Dataset records
▬▬▬▬▬▬
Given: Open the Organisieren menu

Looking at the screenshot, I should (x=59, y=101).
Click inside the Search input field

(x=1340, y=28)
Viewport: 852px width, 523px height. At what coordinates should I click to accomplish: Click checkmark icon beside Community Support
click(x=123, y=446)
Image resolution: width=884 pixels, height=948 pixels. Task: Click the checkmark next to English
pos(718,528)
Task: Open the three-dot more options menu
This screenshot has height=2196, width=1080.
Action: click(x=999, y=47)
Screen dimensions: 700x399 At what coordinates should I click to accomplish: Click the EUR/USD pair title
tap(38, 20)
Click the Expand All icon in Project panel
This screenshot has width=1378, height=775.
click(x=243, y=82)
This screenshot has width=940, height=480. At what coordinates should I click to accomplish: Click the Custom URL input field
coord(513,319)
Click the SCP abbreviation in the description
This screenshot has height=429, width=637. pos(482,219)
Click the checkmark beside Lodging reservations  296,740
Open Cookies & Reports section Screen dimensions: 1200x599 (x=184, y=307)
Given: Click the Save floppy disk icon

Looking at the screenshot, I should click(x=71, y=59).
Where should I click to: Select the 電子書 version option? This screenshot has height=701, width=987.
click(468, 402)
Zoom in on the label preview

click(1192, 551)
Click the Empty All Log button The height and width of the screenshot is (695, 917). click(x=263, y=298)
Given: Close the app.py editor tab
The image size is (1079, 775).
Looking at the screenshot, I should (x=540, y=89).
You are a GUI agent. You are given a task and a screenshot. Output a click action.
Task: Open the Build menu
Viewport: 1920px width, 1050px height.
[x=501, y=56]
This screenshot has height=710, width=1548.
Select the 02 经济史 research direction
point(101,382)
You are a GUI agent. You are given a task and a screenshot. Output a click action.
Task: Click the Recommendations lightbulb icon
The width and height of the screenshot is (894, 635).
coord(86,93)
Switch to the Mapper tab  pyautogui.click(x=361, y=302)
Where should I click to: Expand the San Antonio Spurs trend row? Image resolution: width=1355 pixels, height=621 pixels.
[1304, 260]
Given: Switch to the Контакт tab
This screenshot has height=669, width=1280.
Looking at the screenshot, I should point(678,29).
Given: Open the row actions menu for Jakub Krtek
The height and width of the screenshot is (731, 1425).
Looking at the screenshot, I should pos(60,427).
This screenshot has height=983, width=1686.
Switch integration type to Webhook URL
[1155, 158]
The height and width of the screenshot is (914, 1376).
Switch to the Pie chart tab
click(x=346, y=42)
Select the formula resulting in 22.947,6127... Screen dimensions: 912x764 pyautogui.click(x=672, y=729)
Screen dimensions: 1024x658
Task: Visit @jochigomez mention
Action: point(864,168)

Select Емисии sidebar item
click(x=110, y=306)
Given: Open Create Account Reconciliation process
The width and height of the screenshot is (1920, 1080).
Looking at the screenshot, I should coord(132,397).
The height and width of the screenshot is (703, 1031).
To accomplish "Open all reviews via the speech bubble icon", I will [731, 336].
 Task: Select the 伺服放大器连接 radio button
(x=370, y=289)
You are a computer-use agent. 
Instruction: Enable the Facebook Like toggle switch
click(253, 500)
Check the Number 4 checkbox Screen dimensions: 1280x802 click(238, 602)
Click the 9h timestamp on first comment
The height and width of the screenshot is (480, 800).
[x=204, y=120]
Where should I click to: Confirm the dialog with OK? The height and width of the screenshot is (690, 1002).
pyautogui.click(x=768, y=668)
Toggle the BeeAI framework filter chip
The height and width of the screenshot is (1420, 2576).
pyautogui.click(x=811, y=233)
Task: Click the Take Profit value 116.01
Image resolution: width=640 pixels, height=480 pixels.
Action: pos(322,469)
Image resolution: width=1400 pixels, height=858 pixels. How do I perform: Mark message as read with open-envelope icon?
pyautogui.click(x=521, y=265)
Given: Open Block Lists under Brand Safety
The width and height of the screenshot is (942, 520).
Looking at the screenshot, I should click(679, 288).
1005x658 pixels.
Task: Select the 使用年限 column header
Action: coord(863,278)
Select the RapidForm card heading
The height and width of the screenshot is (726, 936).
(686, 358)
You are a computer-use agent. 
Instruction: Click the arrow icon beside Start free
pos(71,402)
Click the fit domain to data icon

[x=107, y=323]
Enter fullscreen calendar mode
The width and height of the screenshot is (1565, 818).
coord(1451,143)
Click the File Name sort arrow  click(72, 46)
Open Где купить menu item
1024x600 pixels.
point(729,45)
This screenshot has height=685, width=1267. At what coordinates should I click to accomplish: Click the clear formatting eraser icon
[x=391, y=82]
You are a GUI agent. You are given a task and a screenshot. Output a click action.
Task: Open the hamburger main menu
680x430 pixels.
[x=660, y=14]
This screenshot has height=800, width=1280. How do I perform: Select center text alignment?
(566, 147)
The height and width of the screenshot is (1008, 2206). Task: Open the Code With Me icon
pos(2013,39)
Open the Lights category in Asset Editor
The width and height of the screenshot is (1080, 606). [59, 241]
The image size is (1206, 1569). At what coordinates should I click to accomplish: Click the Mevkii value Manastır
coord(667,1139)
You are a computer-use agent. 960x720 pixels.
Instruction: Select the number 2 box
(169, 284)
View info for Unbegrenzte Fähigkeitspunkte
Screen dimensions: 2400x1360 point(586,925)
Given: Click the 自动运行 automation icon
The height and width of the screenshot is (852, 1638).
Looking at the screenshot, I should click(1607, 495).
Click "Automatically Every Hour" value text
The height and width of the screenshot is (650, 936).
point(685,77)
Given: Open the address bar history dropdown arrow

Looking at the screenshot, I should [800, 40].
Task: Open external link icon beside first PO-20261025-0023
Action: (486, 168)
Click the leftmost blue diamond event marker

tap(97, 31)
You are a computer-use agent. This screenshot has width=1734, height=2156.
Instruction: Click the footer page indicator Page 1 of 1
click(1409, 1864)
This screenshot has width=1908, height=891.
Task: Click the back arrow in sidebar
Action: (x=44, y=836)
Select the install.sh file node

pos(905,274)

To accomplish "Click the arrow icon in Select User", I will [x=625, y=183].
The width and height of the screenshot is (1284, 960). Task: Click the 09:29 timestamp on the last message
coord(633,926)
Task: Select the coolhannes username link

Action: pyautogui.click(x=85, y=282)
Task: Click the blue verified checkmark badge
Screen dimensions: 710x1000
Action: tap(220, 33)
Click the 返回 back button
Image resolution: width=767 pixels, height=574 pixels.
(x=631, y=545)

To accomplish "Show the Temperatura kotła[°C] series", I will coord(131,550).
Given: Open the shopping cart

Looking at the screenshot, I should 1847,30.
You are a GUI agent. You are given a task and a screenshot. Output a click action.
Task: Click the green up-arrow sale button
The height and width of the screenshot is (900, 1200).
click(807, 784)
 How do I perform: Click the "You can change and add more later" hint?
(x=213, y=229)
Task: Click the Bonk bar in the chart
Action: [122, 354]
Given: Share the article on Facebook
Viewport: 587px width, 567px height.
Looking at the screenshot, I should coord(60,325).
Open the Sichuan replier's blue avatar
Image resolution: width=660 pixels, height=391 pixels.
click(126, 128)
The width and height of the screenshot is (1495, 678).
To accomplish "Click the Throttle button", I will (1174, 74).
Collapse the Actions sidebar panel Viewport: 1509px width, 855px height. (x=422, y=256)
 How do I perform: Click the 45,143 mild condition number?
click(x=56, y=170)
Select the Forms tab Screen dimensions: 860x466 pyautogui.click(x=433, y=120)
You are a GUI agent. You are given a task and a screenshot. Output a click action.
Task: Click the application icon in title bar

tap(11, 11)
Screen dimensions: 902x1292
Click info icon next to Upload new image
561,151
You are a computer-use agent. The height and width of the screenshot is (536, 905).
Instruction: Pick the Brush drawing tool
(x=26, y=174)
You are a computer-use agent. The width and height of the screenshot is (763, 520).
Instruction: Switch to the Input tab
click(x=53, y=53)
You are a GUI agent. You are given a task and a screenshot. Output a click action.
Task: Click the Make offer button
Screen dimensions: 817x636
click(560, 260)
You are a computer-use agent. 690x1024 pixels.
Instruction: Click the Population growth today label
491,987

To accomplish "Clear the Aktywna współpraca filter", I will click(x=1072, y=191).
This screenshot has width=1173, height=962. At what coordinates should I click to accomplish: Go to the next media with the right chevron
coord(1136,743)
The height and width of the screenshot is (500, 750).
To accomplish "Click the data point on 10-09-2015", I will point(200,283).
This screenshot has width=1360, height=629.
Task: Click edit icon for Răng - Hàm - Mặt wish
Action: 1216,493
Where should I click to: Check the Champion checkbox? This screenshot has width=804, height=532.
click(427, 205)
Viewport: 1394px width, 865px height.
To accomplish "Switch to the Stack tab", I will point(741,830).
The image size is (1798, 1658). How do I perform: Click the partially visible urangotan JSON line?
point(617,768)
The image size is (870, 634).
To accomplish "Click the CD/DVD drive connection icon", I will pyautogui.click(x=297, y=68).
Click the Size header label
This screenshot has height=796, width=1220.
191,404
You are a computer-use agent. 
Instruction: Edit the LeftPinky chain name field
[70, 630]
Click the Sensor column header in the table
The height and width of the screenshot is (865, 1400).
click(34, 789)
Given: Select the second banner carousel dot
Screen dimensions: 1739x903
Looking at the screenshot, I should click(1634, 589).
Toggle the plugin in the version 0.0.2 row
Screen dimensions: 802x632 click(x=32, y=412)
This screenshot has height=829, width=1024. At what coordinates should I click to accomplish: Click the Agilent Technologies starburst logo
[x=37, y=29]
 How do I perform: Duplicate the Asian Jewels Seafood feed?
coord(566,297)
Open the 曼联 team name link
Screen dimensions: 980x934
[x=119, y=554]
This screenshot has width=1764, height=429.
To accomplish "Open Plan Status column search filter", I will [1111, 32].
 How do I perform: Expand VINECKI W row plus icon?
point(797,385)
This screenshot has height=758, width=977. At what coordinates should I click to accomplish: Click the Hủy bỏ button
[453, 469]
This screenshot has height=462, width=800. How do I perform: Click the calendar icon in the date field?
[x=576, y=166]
▬▬▬▬▬▬
Copy the lines above exactly, beginning at the line that has "You are a computer-use agent. This" and stopping after the line that has "Given: Share the article on Facebook", and omit the rest.

◆ **Solution to this problem**:
You are a computer-use agent. This screenshot has width=1734, height=2156.
Instruction: Click the footer page indicator Page 1 of 1
click(1409, 1864)
This screenshot has width=1908, height=891.
Task: Click the back arrow in sidebar
Action: (x=44, y=836)
Select the install.sh file node

pos(905,274)

To accomplish "Click the arrow icon in Select User", I will [x=625, y=183].
The width and height of the screenshot is (1284, 960). Task: Click the 09:29 timestamp on the last message
coord(633,926)
Task: Select the coolhannes username link

Action: pyautogui.click(x=85, y=282)
Task: Click the blue verified checkmark badge
Screen dimensions: 710x1000
Action: tap(220, 33)
Click the 返回 back button
Image resolution: width=767 pixels, height=574 pixels.
(x=631, y=545)

To accomplish "Show the Temperatura kotła[°C] series", I will coord(131,550).
Given: Open the shopping cart

Looking at the screenshot, I should 1847,30.
You are a GUI agent. You are given a task and a screenshot. Output a click action.
Task: Click the green up-arrow sale button
The height and width of the screenshot is (900, 1200).
click(807, 784)
 How do I perform: Click the "You can change and add more later" hint?
(x=213, y=229)
Task: Click the Bonk bar in the chart
Action: [122, 354]
Given: Share the article on Facebook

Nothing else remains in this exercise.